EXTRAIT SOURCE =
Rahma Nabhan tient sa fille Djoury, âgée de quatre mois, devant les ruines de leur maison. Dans la panique de l’évacuation, Rahma a pensé que son mari avait pris le bébé. Lorsque le couple a réalisé que Djoury était toujours dans la maison, son mari s’est précipité pour la récupérer. Dans de nombreux cas d’appels par les autorités israéliennes, les familles n’ont que quelques minutes pour évacuer avant l’attaque.
Un salon détruit dans une maison voisine de la famille Abu Obaid à Deir Al Balah, dans le centre de la bande de Gaza. Celle de la famille Abu Obaid a été bombardée le 13 mai, provoquant d’énormes dégâts dans les habitations environnantes et le déplacement de dizaines de personnes.
Yahia Kamel Salem Abu Obaid, 55 ans, se tient devant les ruines de sa maison à Deir Al Balah. On y lit « Sauvez Gaza ». Abu Obaid déclare qu’il n’a pas d’économies. Rien n’a pu être sauvé du logement lors de l’évacuation précipitée, après le coup de fil d’avertissement. Il reste pour l’instant chez ses proches. « La Nakba continue. Cette maison bombardée en est la preuve. Je ne m’attendais pas à ça, nous sommes sortis comme vous nous voyez », déclare Abou Obaid.
Des membres de la famille Nabhan se rassemblent la nuit autour des ruines de leur maison à Jabaliya, dans le nord de la bande de Gaza. Certain·es dorment dans les habitations voisines, dans l’abri qui servait pour leur âne, ou encore à même le sol sur des matelas donnés par des organisations.

(Données d'ancrage par coordonnées de pixels)
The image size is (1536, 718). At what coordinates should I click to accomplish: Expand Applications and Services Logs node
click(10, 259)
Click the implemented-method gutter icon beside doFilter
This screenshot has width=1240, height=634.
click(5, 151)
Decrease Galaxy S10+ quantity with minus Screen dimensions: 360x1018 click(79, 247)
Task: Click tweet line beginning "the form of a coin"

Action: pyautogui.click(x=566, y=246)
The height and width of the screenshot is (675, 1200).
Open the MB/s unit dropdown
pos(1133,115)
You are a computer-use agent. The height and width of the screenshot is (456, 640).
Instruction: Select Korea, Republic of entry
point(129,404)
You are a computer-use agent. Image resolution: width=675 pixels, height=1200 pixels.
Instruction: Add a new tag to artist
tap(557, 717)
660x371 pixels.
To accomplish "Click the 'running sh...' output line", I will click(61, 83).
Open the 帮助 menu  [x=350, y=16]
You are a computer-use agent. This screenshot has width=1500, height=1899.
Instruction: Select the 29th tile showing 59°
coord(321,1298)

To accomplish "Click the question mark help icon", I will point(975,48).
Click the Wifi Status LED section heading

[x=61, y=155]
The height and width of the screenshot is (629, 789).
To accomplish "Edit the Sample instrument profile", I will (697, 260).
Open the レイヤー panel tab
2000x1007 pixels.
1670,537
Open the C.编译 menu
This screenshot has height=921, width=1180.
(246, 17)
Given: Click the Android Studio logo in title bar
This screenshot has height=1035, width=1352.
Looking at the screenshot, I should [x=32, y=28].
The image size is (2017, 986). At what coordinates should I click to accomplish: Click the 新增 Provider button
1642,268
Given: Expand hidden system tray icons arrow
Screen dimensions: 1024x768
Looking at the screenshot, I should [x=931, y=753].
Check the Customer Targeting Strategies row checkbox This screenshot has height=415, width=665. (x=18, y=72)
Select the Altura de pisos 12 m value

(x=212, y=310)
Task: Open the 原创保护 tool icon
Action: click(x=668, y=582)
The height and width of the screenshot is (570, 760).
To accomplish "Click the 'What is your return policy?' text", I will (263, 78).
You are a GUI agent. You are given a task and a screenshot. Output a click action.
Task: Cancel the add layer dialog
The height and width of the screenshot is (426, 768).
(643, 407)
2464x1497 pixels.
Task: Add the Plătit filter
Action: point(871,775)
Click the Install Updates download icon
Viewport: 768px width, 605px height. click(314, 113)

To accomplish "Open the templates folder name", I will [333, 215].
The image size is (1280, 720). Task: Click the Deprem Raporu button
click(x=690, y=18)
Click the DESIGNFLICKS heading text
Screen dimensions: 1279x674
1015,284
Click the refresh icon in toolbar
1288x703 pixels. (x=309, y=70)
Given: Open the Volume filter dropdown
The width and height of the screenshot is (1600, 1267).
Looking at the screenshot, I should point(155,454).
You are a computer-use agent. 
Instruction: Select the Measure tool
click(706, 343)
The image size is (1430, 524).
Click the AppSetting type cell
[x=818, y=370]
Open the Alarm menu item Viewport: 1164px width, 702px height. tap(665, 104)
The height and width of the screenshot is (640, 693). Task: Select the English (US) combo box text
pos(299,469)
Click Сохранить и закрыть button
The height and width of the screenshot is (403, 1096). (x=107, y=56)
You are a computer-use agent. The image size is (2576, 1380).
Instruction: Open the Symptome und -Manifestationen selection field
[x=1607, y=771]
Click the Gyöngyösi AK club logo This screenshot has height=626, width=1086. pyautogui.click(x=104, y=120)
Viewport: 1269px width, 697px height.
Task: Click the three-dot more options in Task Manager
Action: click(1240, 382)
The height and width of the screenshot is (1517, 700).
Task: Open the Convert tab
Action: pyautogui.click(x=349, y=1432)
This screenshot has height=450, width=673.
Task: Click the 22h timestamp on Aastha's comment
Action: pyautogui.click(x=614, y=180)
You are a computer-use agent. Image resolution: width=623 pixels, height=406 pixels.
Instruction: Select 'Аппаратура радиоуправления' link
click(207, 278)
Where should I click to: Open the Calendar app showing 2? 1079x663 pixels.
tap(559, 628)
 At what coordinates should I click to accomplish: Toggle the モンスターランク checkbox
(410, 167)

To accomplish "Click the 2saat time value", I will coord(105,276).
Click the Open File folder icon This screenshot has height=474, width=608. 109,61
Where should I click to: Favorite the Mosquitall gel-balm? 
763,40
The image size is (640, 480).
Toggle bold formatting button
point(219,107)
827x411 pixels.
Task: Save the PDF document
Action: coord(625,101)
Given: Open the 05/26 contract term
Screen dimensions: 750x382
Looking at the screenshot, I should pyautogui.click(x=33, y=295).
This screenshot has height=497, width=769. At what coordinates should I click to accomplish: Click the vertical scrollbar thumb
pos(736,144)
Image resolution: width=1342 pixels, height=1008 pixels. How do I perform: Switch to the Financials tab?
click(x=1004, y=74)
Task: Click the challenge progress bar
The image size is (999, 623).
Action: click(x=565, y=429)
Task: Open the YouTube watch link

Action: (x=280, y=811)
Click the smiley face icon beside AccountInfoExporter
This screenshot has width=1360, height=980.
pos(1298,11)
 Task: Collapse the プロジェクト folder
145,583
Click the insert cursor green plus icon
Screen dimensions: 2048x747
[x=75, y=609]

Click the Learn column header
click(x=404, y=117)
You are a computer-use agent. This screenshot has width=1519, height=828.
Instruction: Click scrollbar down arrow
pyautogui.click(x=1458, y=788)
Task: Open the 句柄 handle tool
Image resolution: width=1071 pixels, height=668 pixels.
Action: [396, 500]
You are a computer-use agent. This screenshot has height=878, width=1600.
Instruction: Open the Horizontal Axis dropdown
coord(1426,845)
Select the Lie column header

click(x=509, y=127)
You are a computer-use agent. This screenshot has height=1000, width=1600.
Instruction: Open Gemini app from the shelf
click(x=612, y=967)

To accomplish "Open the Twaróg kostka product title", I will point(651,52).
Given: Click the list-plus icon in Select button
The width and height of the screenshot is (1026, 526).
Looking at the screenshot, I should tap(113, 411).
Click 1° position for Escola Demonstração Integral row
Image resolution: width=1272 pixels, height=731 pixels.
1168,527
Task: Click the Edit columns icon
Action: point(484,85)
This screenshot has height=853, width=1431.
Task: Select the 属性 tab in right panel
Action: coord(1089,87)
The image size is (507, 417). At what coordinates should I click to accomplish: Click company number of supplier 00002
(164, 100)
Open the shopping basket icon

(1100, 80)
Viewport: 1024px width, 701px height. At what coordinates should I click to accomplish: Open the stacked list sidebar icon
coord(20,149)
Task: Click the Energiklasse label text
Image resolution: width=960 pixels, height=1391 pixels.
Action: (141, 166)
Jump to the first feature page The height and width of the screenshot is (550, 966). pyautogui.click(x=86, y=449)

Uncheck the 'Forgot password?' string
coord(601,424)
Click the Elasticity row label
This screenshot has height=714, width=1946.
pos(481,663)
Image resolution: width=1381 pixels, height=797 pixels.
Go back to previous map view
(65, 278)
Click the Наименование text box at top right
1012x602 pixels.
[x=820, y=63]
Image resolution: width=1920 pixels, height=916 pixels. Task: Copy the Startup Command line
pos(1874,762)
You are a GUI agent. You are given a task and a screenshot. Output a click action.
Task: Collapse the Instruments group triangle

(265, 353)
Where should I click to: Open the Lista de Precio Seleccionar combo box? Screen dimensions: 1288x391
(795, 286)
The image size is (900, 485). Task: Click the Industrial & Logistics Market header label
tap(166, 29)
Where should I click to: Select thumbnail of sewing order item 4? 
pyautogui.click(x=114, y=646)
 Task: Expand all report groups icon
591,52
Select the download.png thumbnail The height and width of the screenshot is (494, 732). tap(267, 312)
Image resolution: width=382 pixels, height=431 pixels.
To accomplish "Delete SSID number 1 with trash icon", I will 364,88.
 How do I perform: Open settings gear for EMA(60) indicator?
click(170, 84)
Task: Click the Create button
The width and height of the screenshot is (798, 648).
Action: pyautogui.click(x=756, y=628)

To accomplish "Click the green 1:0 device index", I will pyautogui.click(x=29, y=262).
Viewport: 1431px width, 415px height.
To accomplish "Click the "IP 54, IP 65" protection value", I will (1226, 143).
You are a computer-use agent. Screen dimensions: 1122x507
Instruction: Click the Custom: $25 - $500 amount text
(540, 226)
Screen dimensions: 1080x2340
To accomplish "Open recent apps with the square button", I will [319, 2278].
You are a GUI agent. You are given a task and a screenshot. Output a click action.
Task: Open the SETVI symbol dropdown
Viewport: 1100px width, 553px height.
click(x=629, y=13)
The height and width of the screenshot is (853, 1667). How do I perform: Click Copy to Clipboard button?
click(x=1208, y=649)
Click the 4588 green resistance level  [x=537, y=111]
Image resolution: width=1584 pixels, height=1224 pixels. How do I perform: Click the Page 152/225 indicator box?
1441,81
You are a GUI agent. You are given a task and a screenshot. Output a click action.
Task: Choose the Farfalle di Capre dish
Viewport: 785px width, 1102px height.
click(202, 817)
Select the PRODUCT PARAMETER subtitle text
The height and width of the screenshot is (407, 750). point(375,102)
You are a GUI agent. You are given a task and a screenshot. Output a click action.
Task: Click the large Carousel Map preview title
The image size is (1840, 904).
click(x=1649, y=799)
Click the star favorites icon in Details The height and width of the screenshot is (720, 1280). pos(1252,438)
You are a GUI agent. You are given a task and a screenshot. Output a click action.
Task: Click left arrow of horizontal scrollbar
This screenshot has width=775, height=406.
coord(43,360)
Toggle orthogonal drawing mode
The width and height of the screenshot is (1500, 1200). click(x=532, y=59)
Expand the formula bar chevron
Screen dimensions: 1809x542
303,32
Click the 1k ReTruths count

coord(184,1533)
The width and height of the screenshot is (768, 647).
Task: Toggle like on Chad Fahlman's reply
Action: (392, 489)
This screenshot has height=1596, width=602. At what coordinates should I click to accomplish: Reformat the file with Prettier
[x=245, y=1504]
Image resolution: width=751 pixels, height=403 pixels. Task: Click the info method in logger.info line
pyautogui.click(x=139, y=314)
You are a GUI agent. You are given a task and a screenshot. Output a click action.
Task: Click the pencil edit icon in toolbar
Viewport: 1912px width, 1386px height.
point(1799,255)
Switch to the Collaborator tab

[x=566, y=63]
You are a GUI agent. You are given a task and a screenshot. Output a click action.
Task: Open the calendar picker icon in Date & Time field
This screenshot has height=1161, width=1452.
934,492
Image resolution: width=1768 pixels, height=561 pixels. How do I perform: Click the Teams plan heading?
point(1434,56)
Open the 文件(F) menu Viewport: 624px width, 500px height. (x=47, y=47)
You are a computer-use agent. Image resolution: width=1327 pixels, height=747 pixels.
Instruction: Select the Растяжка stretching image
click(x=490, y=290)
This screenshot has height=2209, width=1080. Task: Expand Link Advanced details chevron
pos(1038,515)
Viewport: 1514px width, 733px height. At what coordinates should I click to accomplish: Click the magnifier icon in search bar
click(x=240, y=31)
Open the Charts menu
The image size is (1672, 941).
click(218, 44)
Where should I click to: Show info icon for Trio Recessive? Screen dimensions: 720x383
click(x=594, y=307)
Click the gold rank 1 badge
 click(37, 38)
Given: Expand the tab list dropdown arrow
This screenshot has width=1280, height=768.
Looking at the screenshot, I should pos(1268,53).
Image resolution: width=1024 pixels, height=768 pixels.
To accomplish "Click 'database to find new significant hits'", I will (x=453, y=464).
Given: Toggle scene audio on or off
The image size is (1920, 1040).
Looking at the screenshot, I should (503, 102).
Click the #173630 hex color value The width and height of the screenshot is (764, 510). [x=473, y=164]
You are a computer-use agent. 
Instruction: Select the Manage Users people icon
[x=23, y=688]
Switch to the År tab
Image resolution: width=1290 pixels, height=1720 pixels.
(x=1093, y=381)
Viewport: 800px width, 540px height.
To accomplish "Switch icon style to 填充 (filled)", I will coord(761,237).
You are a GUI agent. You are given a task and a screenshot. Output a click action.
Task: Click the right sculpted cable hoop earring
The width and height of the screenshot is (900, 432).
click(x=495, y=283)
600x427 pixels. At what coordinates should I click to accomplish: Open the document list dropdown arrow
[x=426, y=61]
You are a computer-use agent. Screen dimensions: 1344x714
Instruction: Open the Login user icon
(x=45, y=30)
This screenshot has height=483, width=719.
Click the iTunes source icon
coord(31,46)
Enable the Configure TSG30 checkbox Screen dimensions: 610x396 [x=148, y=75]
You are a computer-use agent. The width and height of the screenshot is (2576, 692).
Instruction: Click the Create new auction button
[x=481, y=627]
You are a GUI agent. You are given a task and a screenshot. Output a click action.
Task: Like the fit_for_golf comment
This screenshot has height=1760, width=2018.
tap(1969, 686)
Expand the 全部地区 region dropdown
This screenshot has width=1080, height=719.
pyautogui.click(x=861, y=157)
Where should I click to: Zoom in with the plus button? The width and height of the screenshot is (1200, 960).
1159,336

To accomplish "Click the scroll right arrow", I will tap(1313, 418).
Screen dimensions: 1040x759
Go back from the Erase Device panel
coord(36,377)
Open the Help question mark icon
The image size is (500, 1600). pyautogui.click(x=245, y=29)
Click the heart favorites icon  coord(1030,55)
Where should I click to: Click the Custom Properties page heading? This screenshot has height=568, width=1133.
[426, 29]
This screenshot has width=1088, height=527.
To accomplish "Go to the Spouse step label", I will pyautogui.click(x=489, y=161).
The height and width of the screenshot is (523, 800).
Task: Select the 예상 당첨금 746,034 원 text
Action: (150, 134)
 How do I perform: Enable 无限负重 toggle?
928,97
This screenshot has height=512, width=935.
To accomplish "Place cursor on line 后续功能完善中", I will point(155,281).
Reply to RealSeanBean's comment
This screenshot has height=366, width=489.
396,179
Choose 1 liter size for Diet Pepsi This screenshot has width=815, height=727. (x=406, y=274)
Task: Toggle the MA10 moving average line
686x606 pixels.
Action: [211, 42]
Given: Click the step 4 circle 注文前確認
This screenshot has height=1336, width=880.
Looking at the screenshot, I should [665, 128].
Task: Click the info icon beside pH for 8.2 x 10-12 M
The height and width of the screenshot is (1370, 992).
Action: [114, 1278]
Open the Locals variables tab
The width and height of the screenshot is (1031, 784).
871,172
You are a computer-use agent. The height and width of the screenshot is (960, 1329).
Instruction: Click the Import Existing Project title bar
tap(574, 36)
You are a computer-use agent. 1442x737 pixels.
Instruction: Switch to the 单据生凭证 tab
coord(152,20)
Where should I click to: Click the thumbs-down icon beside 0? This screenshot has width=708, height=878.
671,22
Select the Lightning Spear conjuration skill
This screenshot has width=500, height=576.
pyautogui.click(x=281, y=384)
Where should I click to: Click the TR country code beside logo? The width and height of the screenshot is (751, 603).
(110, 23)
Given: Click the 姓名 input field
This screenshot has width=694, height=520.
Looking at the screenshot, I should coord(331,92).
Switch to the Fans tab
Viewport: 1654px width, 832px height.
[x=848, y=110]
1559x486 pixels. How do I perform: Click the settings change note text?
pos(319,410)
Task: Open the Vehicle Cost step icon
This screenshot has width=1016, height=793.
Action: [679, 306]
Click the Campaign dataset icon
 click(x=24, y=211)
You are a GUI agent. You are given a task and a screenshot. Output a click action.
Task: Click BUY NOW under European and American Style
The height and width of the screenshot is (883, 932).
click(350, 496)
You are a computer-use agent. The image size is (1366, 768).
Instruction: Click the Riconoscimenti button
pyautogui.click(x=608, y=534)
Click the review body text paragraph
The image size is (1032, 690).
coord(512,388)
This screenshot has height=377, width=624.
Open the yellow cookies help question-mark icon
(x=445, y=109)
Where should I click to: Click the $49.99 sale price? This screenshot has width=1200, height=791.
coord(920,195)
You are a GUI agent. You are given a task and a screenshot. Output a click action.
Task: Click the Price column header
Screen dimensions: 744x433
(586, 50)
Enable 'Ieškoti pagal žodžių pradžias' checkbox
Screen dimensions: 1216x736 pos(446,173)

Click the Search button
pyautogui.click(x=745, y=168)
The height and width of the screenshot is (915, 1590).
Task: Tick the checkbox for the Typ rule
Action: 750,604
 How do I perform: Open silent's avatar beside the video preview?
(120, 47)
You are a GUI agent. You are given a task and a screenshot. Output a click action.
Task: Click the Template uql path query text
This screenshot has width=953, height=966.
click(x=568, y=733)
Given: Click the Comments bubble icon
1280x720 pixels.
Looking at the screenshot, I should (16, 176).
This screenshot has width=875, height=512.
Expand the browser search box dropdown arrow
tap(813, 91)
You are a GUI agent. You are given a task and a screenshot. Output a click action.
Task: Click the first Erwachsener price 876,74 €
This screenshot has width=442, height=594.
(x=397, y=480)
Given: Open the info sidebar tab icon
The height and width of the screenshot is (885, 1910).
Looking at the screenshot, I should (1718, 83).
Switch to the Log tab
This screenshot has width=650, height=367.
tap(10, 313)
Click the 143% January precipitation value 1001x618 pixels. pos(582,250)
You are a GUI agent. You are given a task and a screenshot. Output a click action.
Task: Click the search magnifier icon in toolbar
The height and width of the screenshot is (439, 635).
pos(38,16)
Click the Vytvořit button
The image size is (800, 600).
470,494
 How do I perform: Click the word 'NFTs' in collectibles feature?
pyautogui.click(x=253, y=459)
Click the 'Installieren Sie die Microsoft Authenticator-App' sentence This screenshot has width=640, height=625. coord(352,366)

CONSIGNE =
Rédigez, s'il vous plaît, la suite du texte sur les familles de Gaza dont les maisons ont été détruites, en partant de sa dernière phrase.

RÉPONSE =
Les restes d’un vieil olivier détruit se dresse dans les ruines de la maison de la famille Tafeesh, dans le district d’Az Zaitoun, dans la ville de Gaza. Celle-ci abritait douze personnes. Elle a été complètement détruite par un bombardement, lequel a également causé d’importants dégâts aux alentours. L’habitation voisine de la famille Abu Soreya, réfugiée, a été entièrement pulvérisée. Environ 400 poulets élevés par la famille Tafeesh ont été tués lors de l’attaque.
Un membre de la famille Tafeesh montre la vidéo du bombardement de la maison de ses proches. Habitant en face, son appartement a subi des dommages importants. Les autorités israéliennes ont prévenu la famille avant le bombardement, mais cela n’a pas été le cas lors des premières frappes, le 9 mai, visant à tuer trois commandants du Jihad islamique. Dix personnes civiles ont alors perdu la vie.
Des Palestinien·nes commencent à réparer les dégâts dans une maison adjacente à la maison de la famille Tafeesh. Les dommages des maisons détruites et endommagées sont estimés à plusieurs millions de dollars.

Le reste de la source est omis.